## Given information:
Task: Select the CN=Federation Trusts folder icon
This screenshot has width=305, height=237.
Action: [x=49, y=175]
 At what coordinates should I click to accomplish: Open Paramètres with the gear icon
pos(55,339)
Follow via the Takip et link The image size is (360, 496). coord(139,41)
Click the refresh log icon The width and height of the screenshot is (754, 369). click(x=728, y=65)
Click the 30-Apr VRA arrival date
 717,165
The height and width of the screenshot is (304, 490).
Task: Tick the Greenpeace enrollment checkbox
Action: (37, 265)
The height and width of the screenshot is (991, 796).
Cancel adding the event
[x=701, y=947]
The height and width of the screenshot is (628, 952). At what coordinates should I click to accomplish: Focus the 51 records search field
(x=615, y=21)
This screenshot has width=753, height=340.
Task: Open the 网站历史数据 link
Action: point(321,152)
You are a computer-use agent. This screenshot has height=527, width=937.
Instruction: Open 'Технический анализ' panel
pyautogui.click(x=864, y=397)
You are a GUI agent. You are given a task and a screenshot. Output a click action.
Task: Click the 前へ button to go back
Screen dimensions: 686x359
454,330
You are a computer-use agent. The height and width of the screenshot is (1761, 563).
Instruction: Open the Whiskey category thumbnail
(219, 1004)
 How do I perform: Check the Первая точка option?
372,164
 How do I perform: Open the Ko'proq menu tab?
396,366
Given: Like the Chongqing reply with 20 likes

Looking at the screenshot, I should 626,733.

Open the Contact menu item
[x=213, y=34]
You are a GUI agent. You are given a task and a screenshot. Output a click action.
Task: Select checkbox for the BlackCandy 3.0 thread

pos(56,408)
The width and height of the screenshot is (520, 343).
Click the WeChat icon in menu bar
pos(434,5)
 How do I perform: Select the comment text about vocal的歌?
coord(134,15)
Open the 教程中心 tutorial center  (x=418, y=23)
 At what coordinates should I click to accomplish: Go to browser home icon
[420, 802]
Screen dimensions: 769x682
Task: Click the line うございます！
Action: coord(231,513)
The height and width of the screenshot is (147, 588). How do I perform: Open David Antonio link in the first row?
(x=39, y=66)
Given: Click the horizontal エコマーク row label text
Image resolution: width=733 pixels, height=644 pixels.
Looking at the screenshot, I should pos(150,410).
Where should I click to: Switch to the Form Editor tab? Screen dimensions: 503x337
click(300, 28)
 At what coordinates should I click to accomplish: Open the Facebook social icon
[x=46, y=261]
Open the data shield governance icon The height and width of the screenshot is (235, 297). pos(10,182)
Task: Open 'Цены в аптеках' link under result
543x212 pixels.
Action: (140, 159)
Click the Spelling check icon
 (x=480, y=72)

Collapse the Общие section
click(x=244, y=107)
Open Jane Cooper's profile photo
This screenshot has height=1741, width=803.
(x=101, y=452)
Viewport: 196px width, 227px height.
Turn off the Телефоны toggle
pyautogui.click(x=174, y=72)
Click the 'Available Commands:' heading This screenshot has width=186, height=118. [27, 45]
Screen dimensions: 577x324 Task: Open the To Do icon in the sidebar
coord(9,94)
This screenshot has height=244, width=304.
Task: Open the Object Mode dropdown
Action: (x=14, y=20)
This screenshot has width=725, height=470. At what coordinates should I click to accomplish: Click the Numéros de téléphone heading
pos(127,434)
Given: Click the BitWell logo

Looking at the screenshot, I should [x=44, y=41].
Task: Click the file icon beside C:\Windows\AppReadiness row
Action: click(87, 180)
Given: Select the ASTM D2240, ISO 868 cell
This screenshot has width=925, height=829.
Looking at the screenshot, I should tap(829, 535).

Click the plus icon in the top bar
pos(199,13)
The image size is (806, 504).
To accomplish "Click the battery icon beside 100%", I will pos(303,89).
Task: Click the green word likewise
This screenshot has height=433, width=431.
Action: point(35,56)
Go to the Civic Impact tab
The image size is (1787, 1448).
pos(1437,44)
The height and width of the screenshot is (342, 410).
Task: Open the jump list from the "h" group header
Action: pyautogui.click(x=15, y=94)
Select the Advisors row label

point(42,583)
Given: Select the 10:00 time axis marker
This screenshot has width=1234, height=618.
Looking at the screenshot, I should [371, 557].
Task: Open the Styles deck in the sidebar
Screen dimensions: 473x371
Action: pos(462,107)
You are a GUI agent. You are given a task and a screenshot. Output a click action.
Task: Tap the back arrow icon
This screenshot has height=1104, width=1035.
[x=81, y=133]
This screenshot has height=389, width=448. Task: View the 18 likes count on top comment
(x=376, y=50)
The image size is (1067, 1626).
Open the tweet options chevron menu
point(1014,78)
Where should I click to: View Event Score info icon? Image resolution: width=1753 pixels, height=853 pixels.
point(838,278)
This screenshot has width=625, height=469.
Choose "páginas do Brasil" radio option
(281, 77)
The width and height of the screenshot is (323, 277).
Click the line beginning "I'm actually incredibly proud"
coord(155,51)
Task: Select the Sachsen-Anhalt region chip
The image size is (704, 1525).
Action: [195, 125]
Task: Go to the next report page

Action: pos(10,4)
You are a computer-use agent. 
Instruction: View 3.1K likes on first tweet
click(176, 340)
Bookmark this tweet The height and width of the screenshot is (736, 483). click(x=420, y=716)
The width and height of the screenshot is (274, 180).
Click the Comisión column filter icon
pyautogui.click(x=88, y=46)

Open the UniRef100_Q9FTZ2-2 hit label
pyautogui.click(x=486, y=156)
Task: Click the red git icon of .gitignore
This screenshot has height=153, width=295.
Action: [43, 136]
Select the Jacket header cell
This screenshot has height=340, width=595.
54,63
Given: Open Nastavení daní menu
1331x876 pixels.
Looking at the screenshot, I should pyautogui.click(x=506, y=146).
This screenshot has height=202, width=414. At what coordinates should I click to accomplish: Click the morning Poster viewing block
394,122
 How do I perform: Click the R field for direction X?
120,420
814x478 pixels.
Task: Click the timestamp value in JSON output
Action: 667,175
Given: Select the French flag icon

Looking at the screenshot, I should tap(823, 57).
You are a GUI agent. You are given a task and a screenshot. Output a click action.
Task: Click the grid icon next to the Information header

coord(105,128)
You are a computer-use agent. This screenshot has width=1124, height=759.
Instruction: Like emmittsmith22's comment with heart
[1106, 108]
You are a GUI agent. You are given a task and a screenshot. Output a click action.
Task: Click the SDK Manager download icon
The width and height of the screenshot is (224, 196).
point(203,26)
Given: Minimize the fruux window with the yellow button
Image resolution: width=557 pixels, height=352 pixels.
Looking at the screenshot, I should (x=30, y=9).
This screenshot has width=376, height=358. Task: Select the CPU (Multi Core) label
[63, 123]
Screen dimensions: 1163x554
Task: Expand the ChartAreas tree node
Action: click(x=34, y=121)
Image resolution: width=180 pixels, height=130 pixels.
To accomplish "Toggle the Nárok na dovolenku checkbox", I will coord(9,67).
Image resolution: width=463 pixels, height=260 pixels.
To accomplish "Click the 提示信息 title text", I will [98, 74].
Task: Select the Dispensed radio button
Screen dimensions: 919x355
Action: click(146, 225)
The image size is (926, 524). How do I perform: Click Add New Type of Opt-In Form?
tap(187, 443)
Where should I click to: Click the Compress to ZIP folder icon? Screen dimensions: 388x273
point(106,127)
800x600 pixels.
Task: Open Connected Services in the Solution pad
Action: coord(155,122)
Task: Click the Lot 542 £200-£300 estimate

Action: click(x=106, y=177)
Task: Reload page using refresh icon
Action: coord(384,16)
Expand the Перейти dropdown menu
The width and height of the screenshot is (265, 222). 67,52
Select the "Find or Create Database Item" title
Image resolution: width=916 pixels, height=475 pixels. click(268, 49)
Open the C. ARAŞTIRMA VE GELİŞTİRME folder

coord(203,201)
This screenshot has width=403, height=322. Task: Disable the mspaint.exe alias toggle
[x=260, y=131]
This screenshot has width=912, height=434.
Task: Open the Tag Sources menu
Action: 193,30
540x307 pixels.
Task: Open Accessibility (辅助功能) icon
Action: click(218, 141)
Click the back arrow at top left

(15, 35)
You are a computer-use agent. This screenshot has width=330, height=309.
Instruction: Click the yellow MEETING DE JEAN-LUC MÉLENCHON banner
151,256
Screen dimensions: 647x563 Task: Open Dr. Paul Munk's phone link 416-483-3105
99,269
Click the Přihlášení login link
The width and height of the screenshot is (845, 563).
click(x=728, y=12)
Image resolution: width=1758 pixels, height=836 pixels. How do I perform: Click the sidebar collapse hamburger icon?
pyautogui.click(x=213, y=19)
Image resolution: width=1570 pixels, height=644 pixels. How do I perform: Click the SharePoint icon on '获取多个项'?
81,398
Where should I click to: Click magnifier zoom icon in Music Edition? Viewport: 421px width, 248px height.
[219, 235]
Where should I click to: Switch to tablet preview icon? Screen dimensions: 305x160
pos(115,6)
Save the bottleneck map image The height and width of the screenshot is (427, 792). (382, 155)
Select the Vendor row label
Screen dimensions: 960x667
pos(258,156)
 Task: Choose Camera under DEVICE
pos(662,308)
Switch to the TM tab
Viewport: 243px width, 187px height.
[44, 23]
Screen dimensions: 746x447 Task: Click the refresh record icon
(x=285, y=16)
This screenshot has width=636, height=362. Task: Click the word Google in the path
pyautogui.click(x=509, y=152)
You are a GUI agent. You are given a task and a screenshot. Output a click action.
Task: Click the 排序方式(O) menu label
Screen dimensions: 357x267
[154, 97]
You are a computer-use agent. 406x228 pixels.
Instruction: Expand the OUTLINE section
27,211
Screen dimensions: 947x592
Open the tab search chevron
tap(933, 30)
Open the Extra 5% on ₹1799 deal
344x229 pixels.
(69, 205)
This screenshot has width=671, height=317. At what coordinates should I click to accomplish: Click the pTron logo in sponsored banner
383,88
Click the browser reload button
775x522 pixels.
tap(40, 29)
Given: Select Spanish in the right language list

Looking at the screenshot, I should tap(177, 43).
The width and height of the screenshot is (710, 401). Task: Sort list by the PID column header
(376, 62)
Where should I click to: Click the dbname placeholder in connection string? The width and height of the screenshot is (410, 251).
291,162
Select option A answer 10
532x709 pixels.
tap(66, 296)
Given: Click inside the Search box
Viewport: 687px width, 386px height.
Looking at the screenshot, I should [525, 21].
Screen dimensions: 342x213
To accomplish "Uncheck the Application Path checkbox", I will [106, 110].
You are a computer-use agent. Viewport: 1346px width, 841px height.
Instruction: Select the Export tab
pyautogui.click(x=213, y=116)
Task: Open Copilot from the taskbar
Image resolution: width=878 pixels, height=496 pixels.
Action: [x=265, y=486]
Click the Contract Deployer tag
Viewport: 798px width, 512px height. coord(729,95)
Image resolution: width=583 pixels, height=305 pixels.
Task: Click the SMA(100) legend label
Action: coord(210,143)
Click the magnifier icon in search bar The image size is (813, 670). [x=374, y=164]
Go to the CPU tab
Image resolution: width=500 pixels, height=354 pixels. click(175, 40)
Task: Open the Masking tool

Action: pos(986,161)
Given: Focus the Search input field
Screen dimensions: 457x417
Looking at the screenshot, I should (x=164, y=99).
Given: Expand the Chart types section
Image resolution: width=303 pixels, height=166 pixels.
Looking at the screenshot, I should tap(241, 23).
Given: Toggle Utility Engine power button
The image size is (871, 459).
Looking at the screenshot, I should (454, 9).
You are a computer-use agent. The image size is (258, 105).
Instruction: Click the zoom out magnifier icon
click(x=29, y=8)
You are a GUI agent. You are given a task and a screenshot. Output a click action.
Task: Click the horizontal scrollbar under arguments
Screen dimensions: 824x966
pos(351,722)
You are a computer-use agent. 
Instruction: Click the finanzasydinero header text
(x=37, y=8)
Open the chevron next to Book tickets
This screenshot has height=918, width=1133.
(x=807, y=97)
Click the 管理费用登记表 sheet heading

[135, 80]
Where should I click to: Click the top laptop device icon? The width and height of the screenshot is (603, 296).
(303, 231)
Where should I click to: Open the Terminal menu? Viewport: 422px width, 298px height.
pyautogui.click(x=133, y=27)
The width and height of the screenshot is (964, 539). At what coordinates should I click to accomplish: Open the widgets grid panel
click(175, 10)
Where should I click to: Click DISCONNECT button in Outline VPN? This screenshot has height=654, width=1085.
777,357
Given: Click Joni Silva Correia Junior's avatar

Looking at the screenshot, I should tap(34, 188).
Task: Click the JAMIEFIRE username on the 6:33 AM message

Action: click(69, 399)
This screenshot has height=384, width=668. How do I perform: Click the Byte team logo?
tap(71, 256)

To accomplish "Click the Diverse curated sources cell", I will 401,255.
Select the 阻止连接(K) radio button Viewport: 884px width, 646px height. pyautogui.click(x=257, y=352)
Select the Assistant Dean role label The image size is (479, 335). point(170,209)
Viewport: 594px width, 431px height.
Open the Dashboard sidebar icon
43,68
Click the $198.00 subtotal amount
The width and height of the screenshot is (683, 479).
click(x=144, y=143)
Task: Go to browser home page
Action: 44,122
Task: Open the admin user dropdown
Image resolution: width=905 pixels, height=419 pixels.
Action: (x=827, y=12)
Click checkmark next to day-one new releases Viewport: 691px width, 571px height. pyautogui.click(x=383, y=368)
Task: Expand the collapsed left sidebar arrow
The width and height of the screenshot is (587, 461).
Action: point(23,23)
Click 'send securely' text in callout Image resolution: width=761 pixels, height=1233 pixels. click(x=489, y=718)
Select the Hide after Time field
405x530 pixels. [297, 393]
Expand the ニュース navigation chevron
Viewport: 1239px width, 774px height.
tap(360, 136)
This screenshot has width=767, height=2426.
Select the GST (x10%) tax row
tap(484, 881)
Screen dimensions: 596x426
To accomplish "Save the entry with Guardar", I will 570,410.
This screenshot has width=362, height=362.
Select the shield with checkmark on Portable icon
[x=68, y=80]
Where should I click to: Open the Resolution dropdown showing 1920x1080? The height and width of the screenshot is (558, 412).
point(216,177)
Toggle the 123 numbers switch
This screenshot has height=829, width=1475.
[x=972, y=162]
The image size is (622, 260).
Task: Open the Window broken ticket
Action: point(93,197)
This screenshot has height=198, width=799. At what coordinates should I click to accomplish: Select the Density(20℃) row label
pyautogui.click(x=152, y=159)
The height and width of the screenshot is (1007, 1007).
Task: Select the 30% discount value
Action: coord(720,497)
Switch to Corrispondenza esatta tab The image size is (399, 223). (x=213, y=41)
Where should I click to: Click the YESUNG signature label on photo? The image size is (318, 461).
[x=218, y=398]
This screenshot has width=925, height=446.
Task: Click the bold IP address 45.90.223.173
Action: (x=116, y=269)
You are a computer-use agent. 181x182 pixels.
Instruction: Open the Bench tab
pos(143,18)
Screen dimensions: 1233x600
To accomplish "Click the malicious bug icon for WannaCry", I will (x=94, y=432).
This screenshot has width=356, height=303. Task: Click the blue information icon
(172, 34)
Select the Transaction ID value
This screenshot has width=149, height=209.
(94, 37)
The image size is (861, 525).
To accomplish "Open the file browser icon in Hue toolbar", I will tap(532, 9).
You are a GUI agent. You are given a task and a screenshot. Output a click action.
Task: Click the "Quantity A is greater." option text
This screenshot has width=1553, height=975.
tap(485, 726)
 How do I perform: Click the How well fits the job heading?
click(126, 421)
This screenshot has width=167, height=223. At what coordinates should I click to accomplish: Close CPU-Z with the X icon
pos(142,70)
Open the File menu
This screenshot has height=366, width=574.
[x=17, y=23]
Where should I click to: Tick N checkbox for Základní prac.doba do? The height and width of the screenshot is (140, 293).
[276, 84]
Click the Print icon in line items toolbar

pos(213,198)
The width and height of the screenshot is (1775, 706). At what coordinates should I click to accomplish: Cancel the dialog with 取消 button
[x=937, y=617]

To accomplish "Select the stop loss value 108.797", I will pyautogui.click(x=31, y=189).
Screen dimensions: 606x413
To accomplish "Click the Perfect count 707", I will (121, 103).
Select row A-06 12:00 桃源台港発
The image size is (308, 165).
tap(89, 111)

## What to work on:
In the material above, locate the line containing "543x212 pixels." and the line containing "Click the 'Available". Transcribe exactly those two lines and every line between them, and nothing more.

## Exercise result:
543x212 pixels.
Action: (140, 159)
Click the Spelling check icon
 (x=480, y=72)

Collapse the Общие section
click(x=244, y=107)
Open Jane Cooper's profile photo
This screenshot has height=1741, width=803.
(x=101, y=452)
Viewport: 196px width, 227px height.
Turn off the Телефоны toggle
pyautogui.click(x=174, y=72)
Click the 'Available Commands:' heading This screenshot has width=186, height=118. [27, 45]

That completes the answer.